* start Data excerpts *
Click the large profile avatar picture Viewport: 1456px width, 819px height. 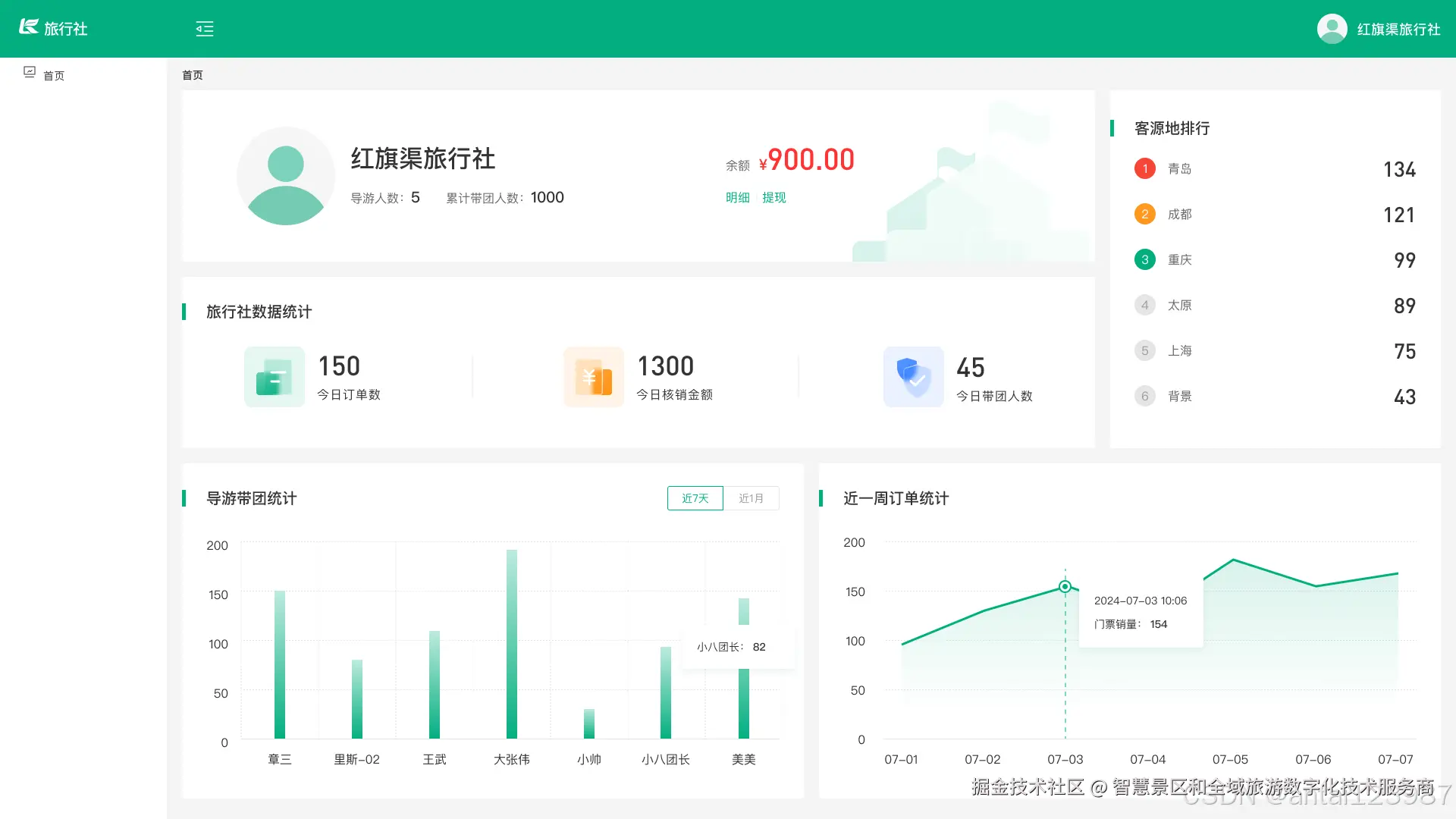click(x=286, y=176)
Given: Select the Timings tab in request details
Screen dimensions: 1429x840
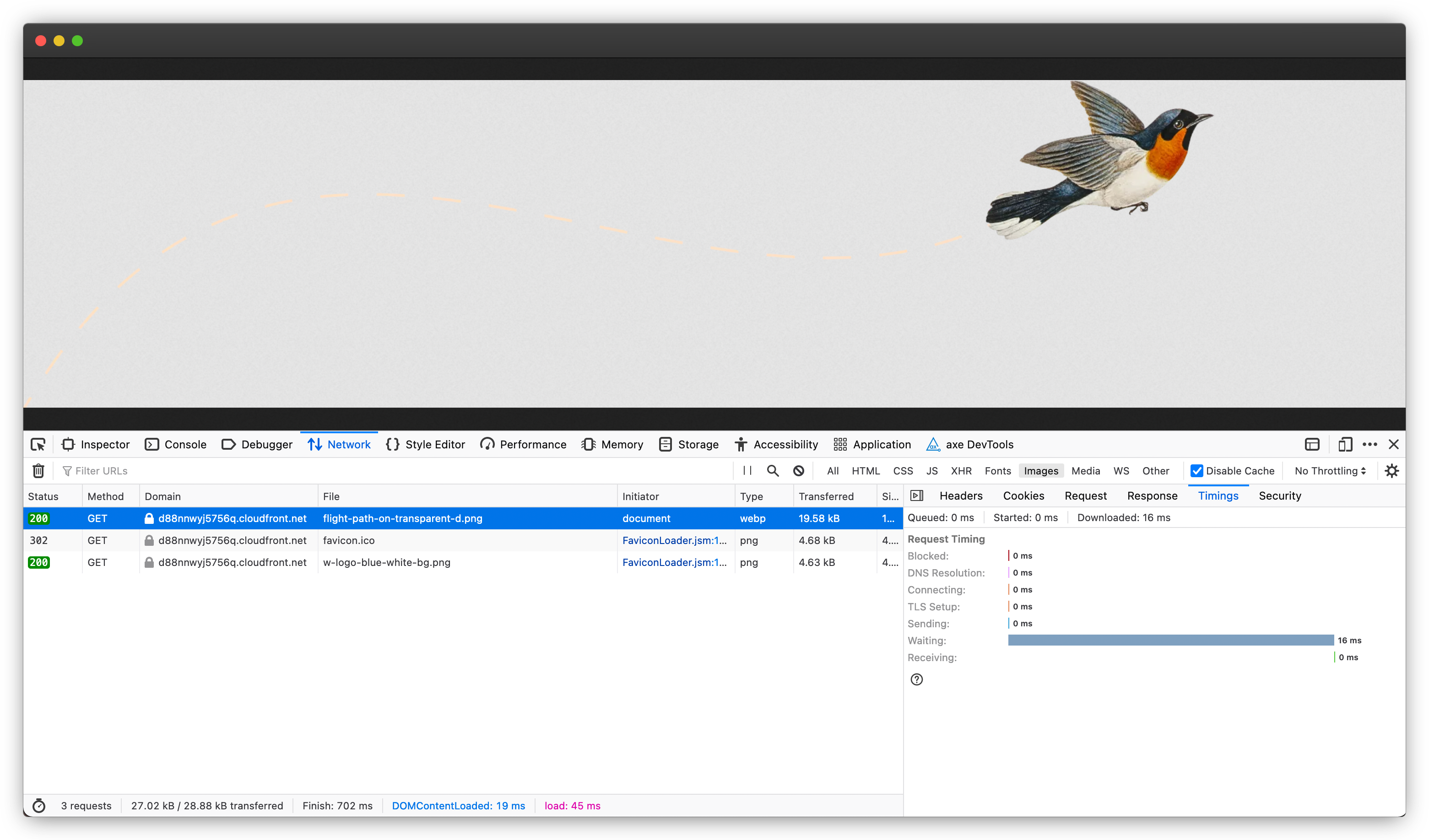Looking at the screenshot, I should click(1218, 495).
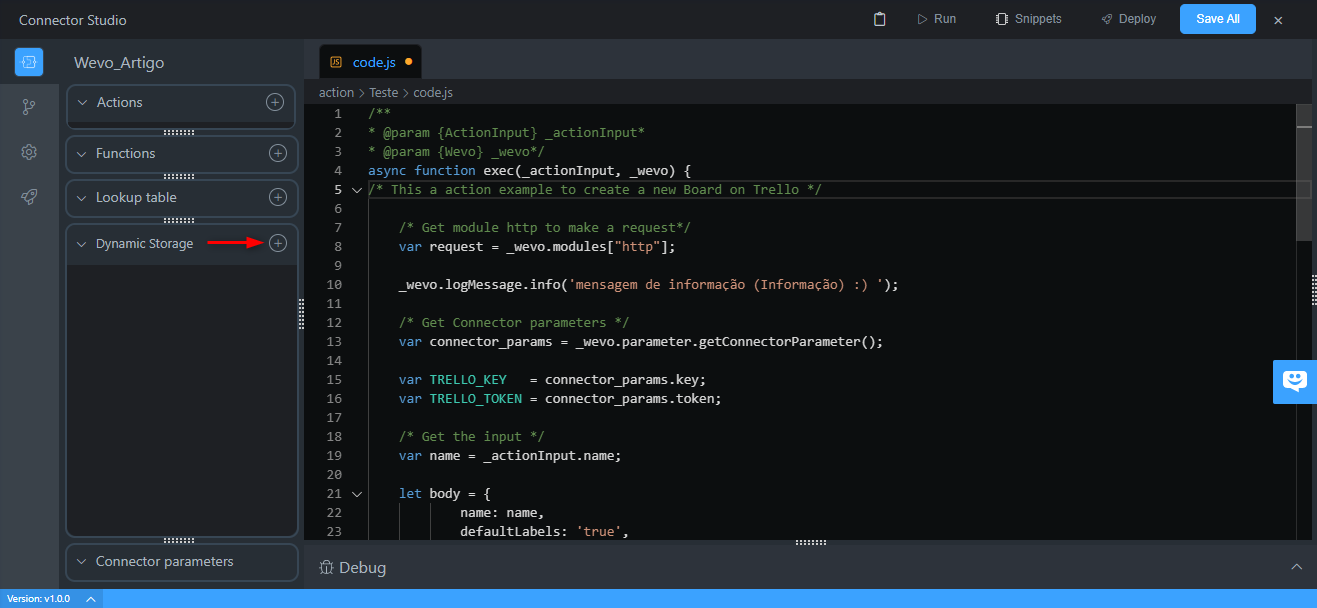Add a new Function with plus icon
This screenshot has height=608, width=1317.
(278, 153)
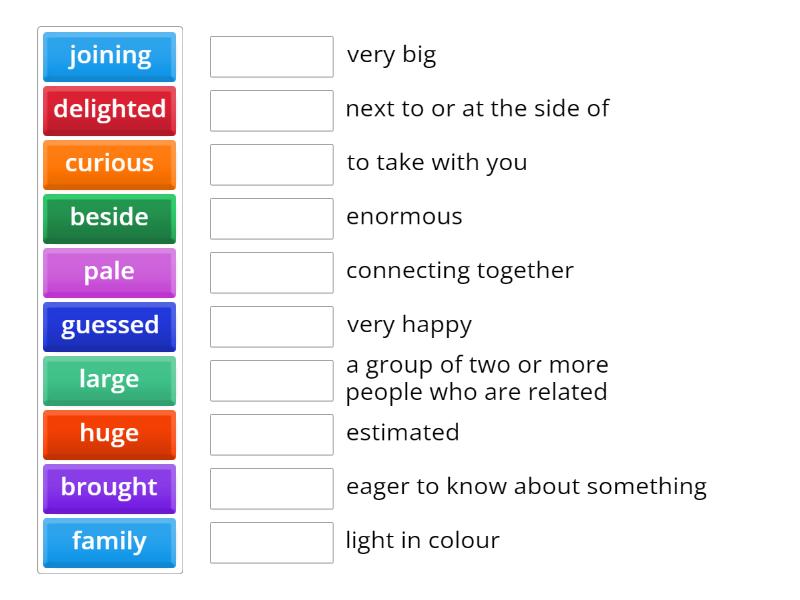Pick the purple 'brought' tile
The image size is (800, 600).
point(108,488)
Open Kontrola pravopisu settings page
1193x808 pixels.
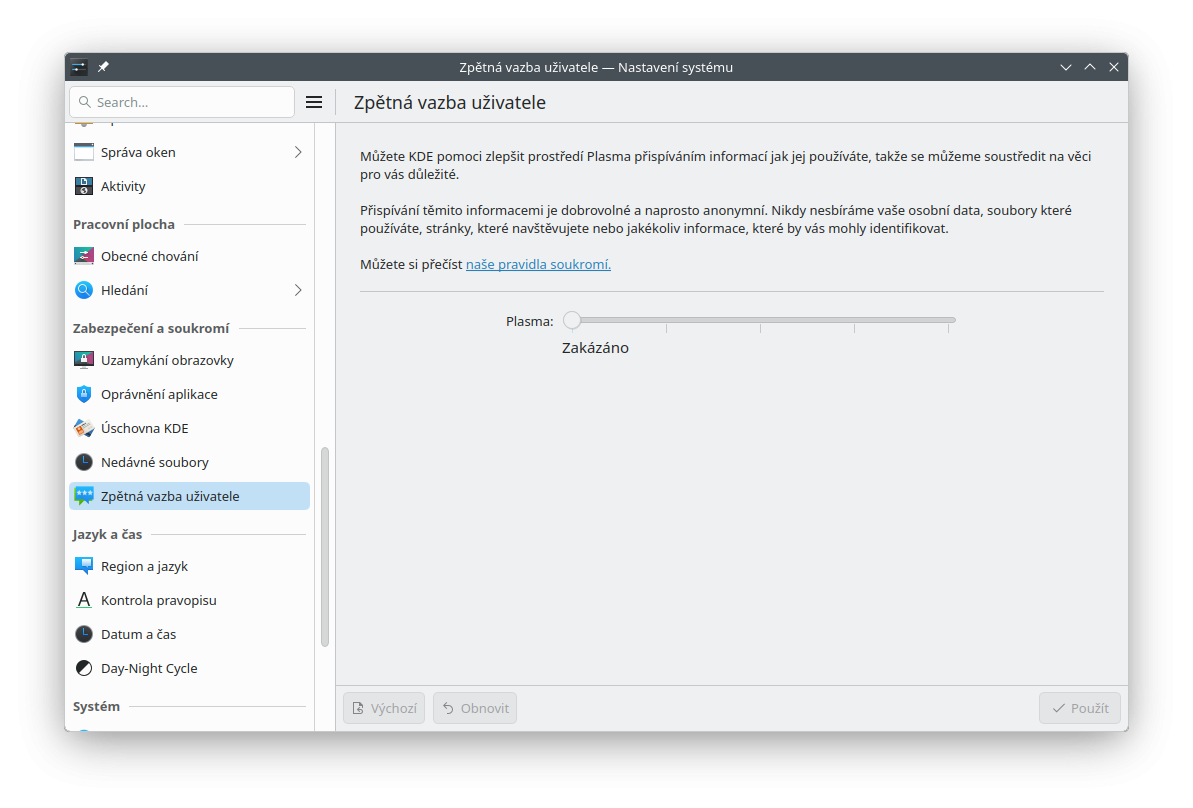coord(158,600)
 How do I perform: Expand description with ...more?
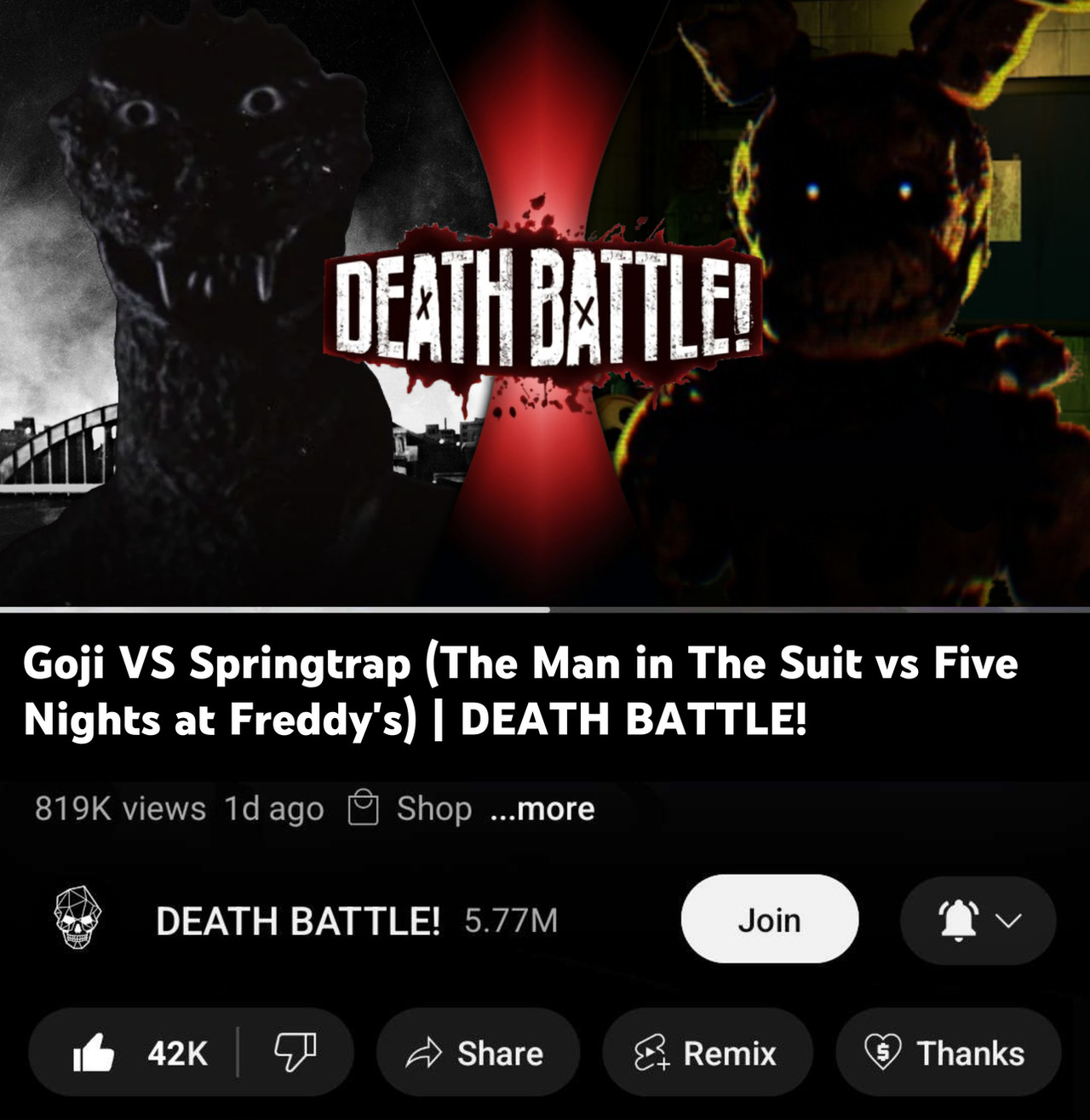pos(542,808)
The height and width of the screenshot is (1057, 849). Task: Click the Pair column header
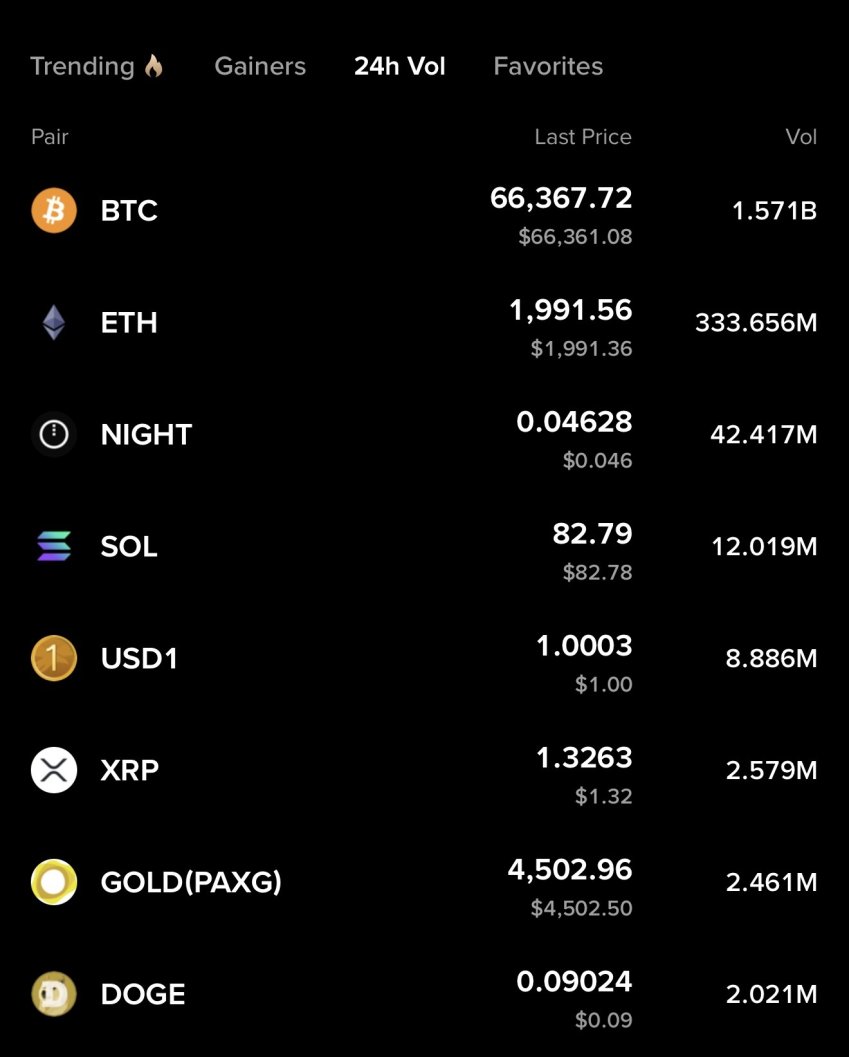[x=50, y=137]
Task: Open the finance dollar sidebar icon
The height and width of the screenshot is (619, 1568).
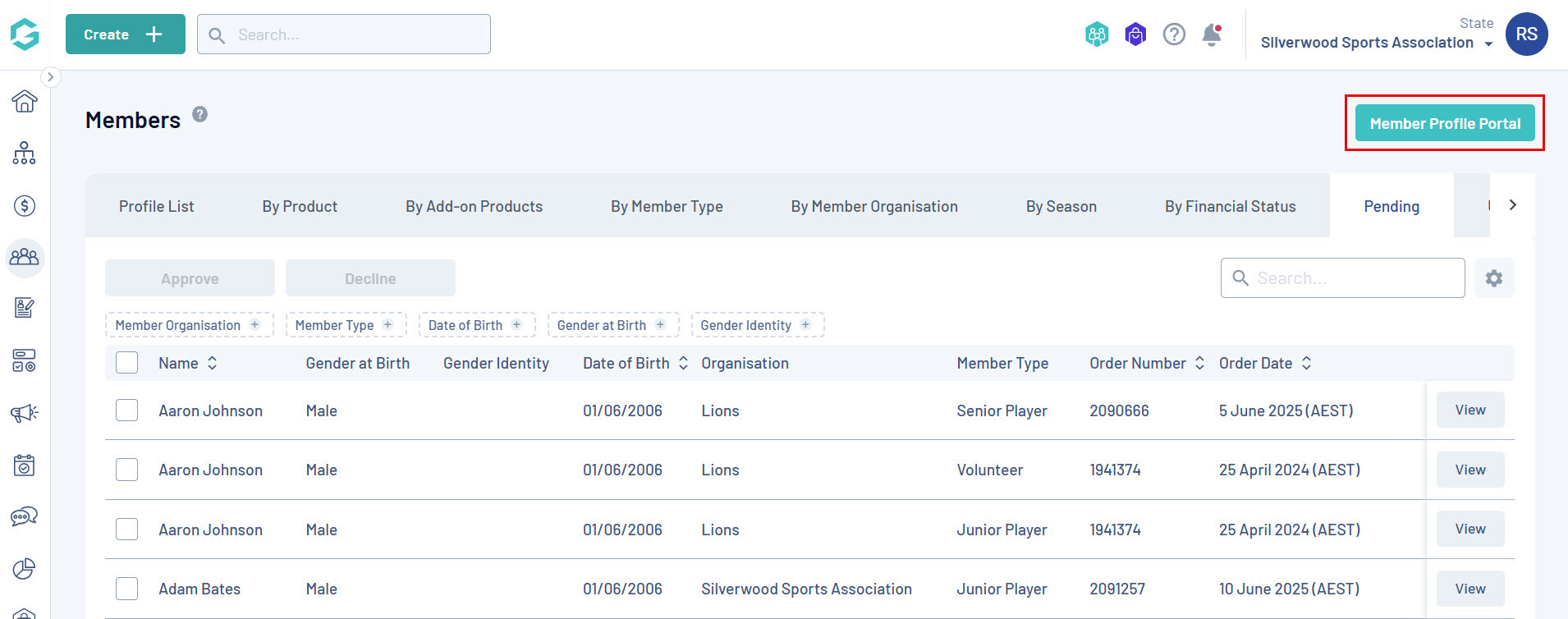Action: click(x=25, y=205)
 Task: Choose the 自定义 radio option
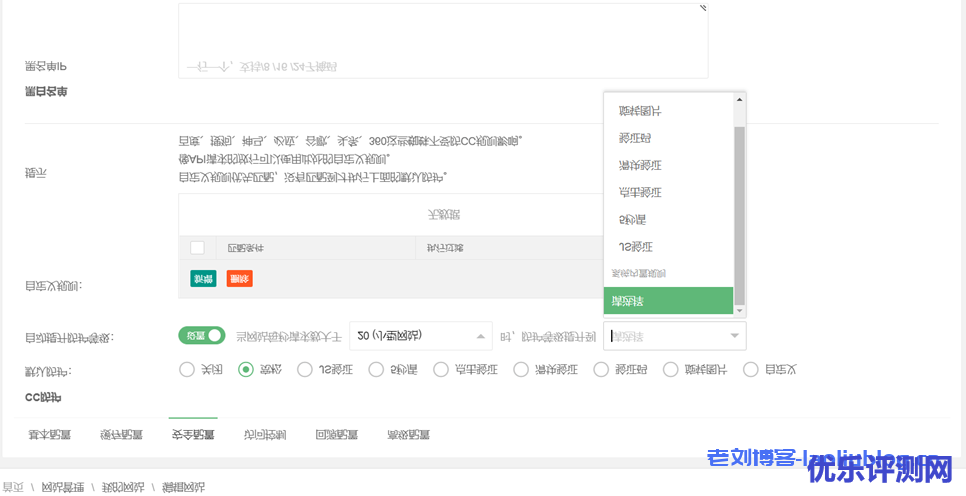pyautogui.click(x=751, y=370)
* end Data excerpts *
The task
Format the lines of the listing above, from the line with "Open Kontrola pravopisu settings page" through the end of the listing, as a numbered list, omitting any blank lines. Leave the pictures out of the answer.

Full answer
1. Open Kontrola pravopisu settings page
2. 1193x808 pixels.
3. coord(158,600)
4.  How do I perform: Expand description with ...more?
5. pos(542,808)
6. The height and width of the screenshot is (1057, 849). Task: Click the Pair column header
7. [x=50, y=137]
8. Task: Open the finance dollar sidebar icon
9. The height and width of the screenshot is (619, 1568).
10. Action: click(x=25, y=205)
11.  Task: Choose the 自定义 radio option
12. pyautogui.click(x=751, y=370)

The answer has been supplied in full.